Step Three in the 12 steps of recovery

By Sam Janson
Recent Volunteer for Franciscan At-One-Ment Mission Project
Placement Site: St. Christopher’s Inn Treatment Center for Drug and Alcohol Abuse

The third step in the 12 steps of recovery reads, “We made a decision to turn our will and our lives over to the care of God as we understood him.” Each morning at affirmation one of the steps is read. When I heard this step, the part that really stood out to me was in the last four words: “as we understood Him.”

The spiritual lives of the men who come into the Inn are varied. Some lead active lives of prayer, attending religious services and holding a devotion to their Church close to their heart. Others would regard themselves as having little interest in exploring and enhancing the spiritual dimension of their lives. Through the 12 steps and the environment created at St. Christopher’s, I’ve met numerous men who have begun to understand the words of Pierre Teilhard de Chardin: “We are not human beings having a spiritual experience. We are spiritual beings having a human experience.”

I find that the wisdom of Step Three and de Chardin’s words both illuminate something essential not just to those in recovery, but to everyone. Step three acknowledges that even within our own traditions and denominations, each individual’s conception of God is unique to them. While we can come together in community for prayer, meditation, and ritual, our contact with a “higher power” remains something that is uniquely ours. Unfortunately, even when a broad and inviting conception of God is presented, many people will fall back on old resentments towards a prescriptive form of religion that they were shown in the past.

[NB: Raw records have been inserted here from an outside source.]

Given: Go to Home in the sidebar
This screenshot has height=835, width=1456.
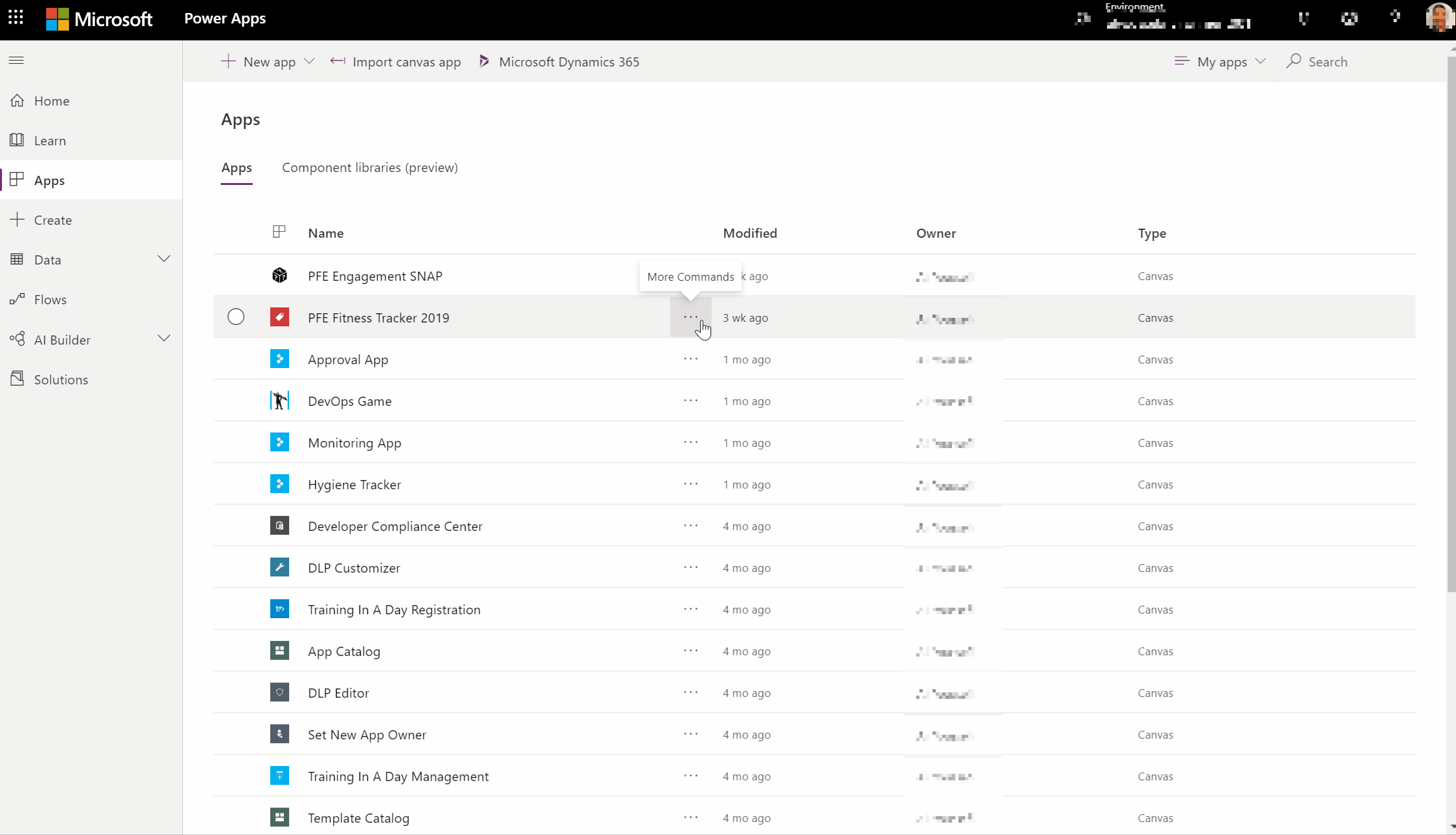Looking at the screenshot, I should coord(51,101).
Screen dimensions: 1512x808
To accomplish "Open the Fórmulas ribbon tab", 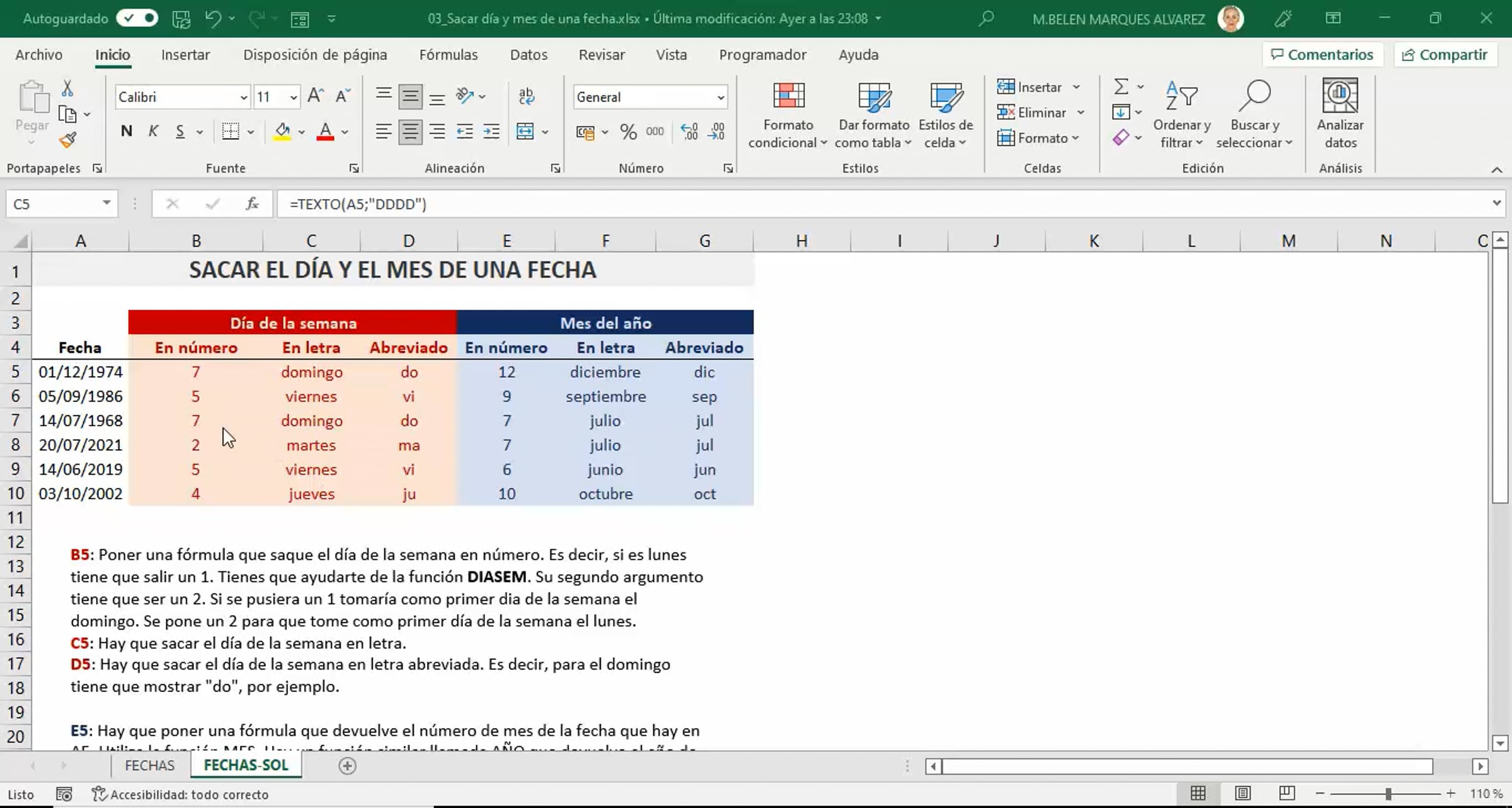I will pyautogui.click(x=448, y=55).
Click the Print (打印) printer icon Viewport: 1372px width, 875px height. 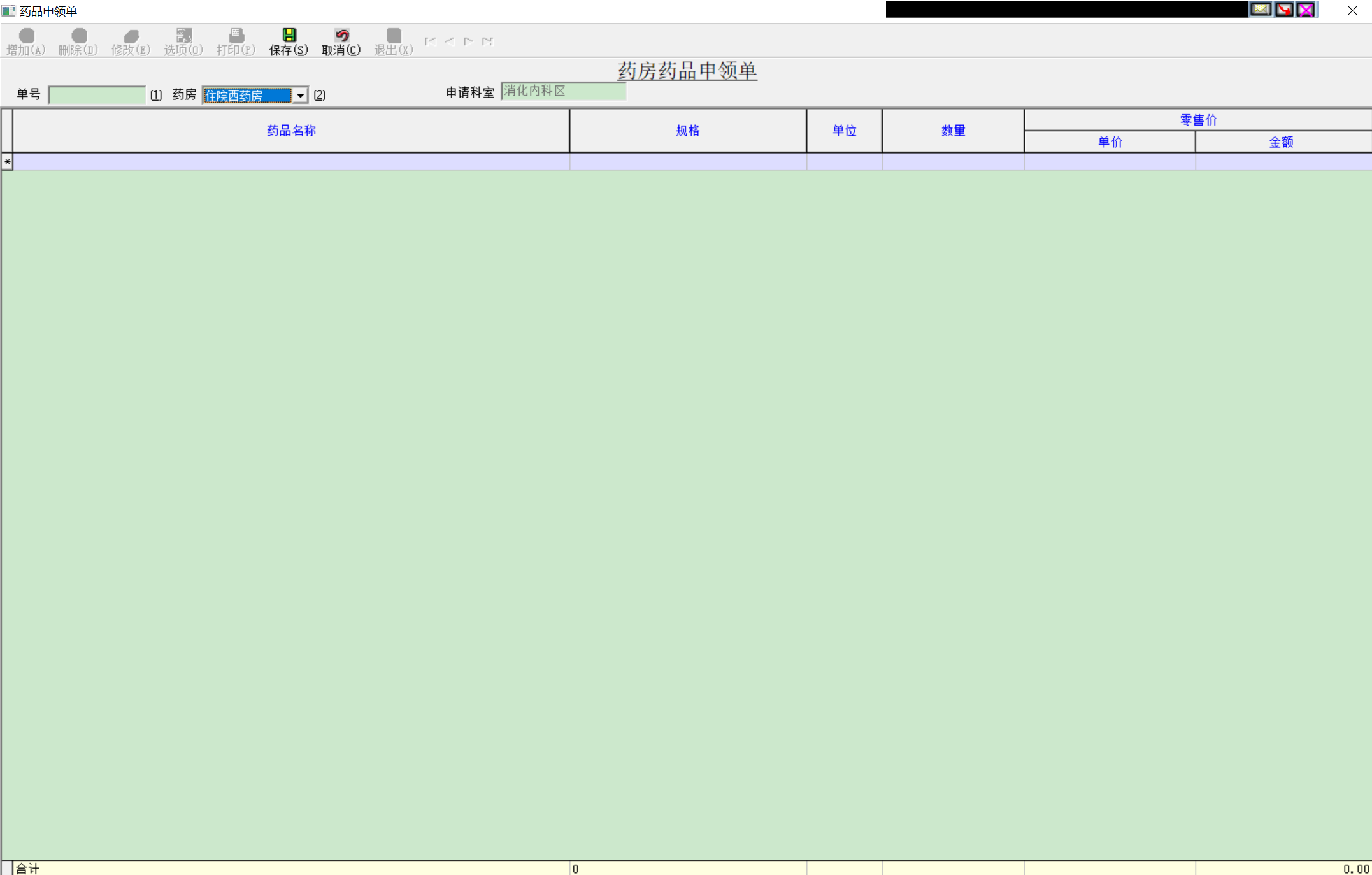click(236, 36)
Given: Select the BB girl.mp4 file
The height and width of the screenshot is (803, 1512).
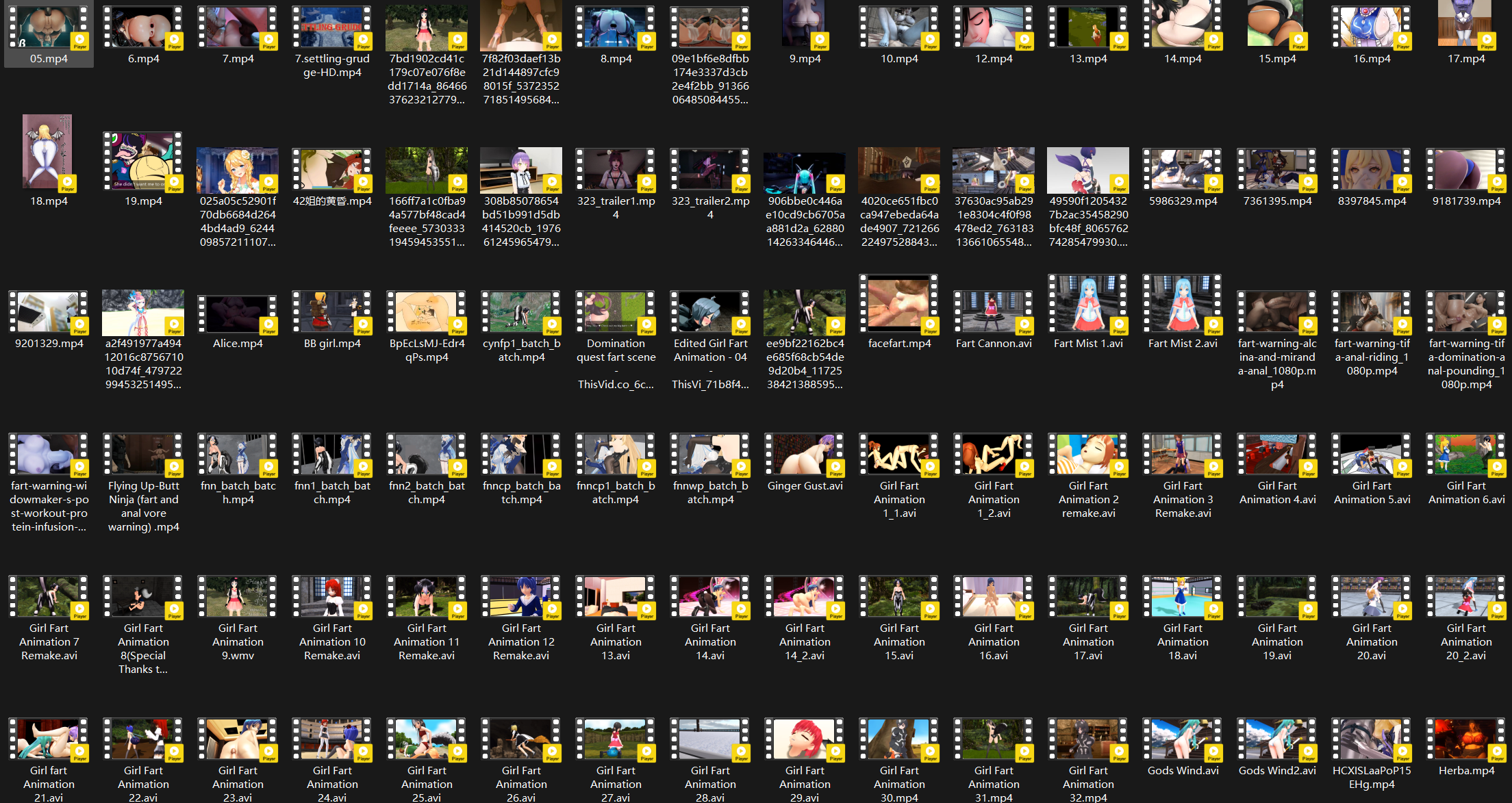Looking at the screenshot, I should pyautogui.click(x=332, y=312).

I think this is where de Chardin’s words can offer guidance. He suggests that we are first spirit, but as humans we are experiencing what it means to be made flesh. For me, this means that we cannot really embrace our spiritual lives until we fully acknowledge the triumphs and frailties that are vital to our humanity. The men at St. Christopher’s really illustrate this point. In recovery, they must first admit accept the depth of their own humanity, even with all the suffering it has brought them, before they can connect spiritually. It has been an incredible experience for me to watch men who are on the path of recovery, embracing both their humanness and spirituality, and coming to know God “as they understand Him.”